## BRIEF
Nothing but the lines from the one with "Given: Click Select all in the ribbon" through the end of the data should be set down, each exactly as written, and no picture should be included.

*** TASK INPUT Section Begins ***

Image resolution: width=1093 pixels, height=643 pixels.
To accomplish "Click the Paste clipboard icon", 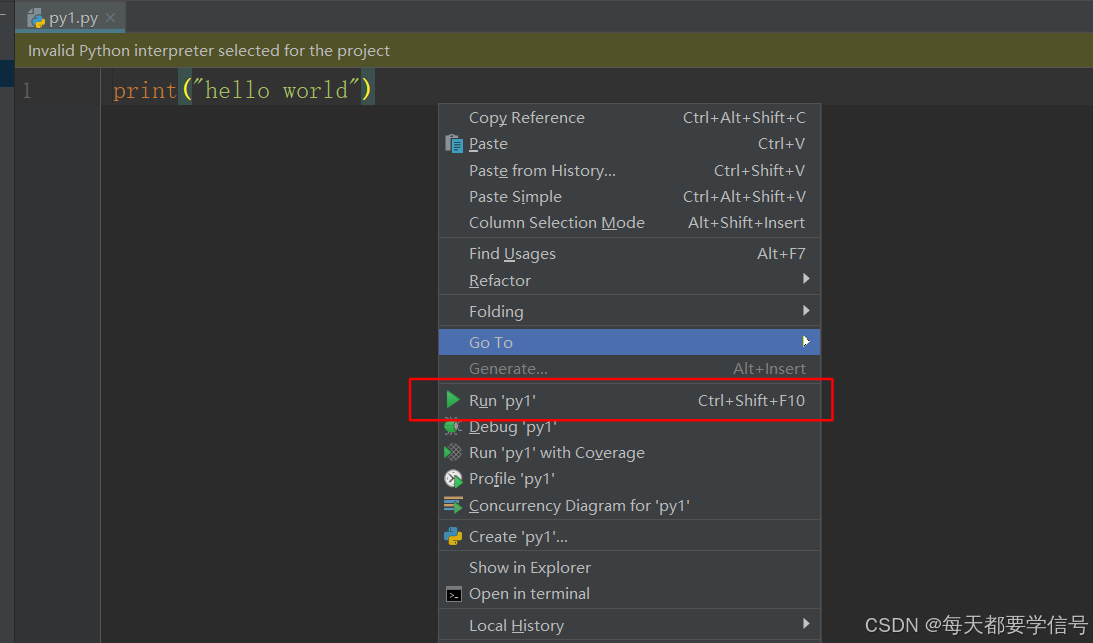I will (x=454, y=144).
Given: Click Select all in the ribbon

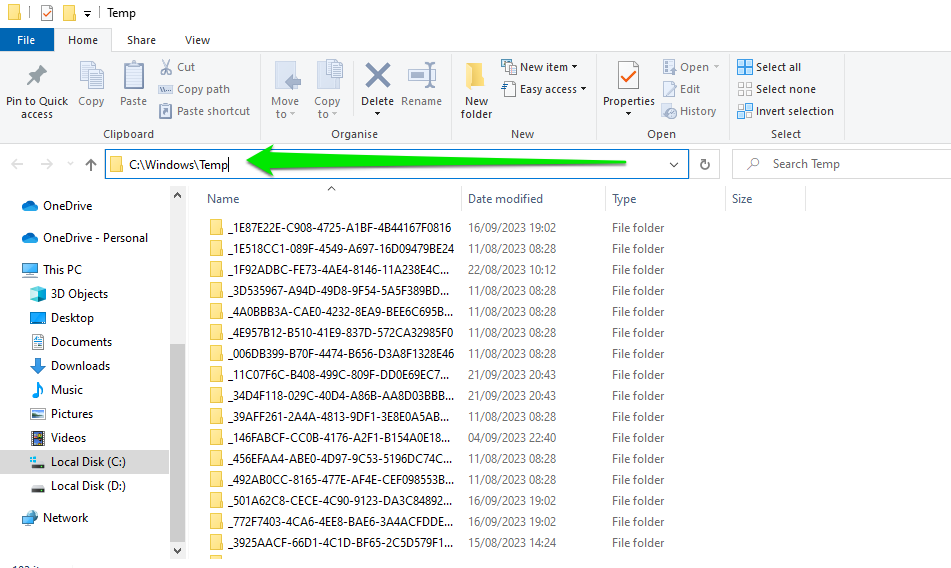Looking at the screenshot, I should pos(769,67).
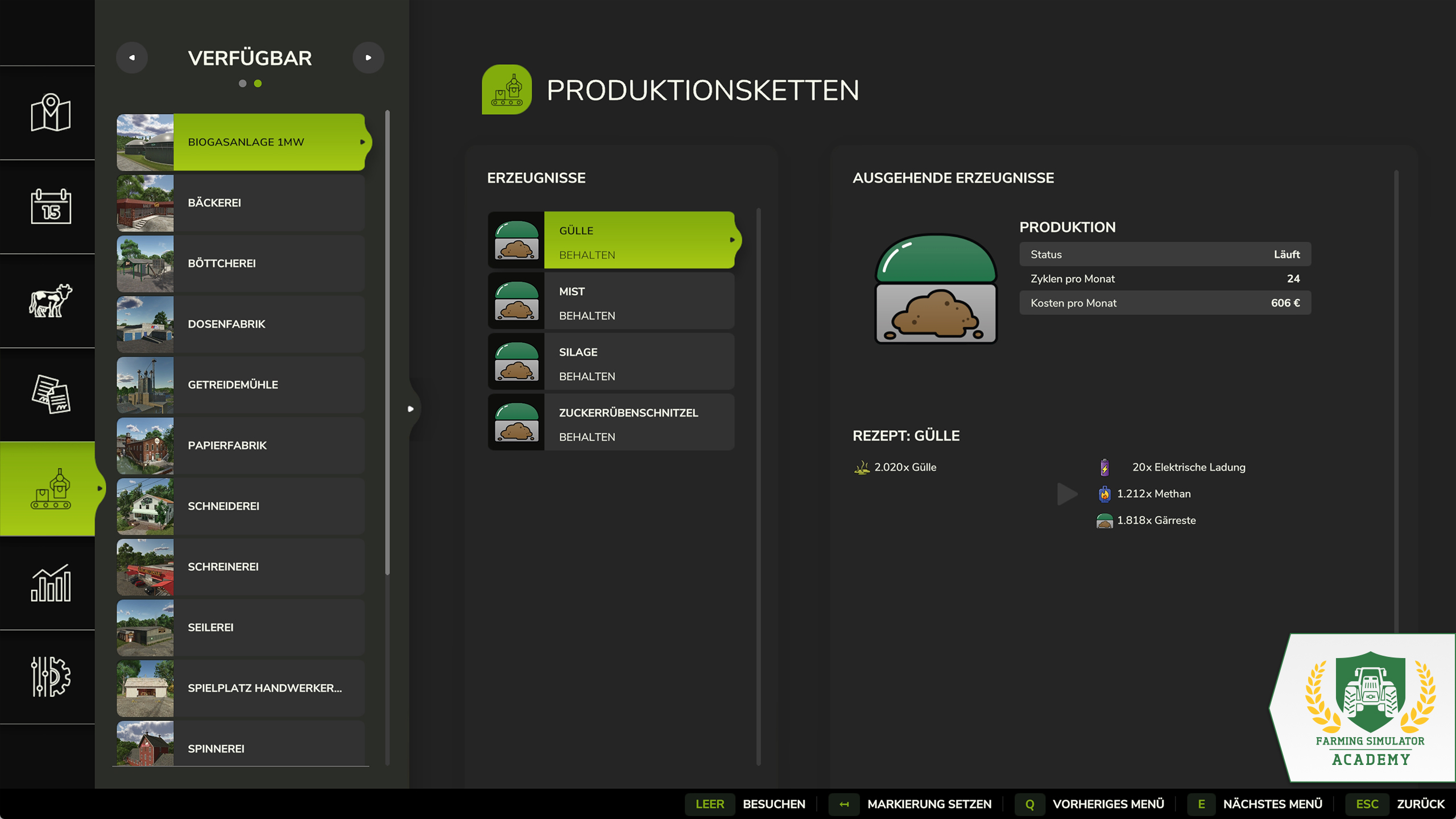Image resolution: width=1456 pixels, height=819 pixels.
Task: Select the production chains factory icon
Action: (50, 489)
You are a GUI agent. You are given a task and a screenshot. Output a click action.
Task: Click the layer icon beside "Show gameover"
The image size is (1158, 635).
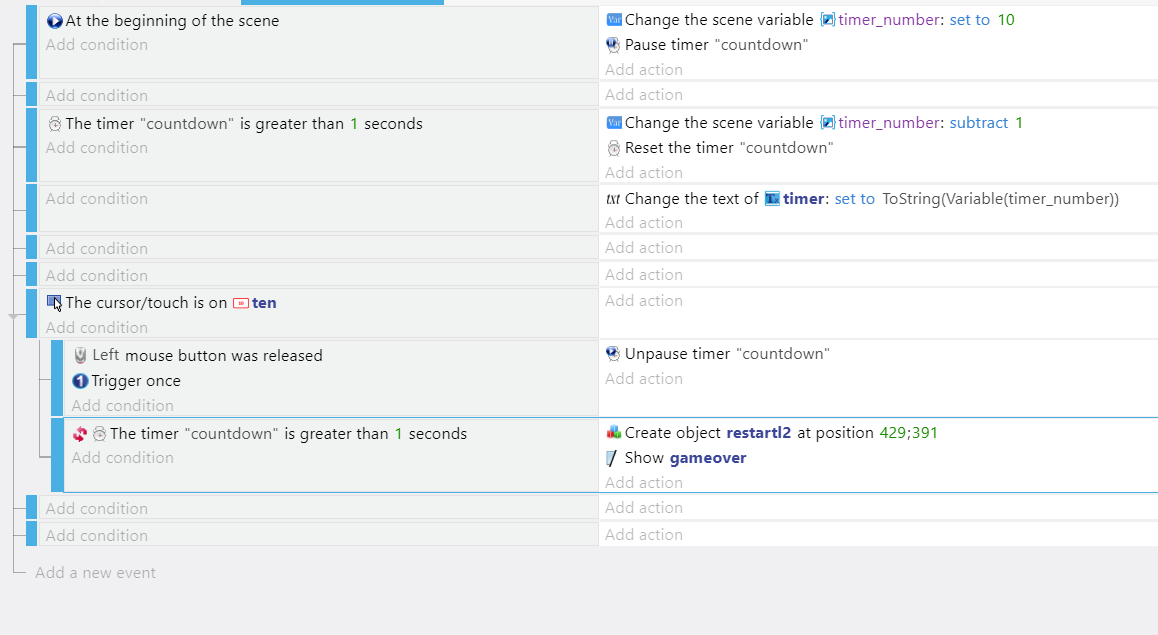tap(611, 458)
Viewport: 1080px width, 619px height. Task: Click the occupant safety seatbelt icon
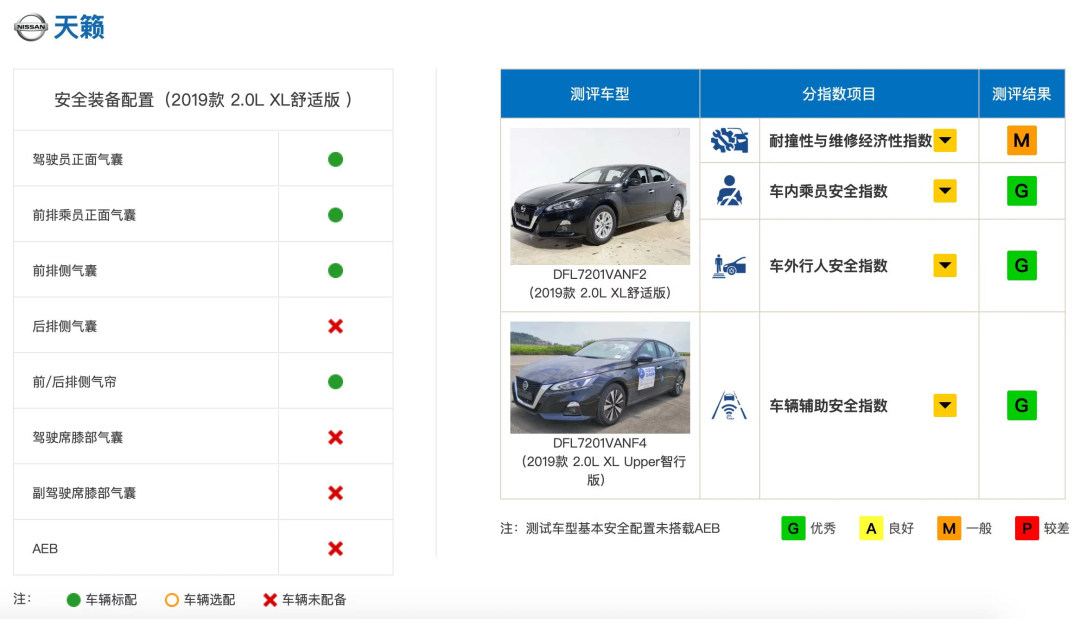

*** TASK INPUT Section Ends ***

## COMPLETED TASK
Given: Click Select all in the ribbon

Looking at the screenshot, I should pos(769,67).
Image resolution: width=1456 pixels, height=819 pixels.
Task: Select the production chains factory icon
Action: (50, 489)
You are a GUI agent. You are given a task and a screenshot. Output a click action.
Task: Click the layer icon beside "Show gameover"
The image size is (1158, 635).
tap(611, 458)
Viewport: 1080px width, 619px height. Task: Click the occupant safety seatbelt icon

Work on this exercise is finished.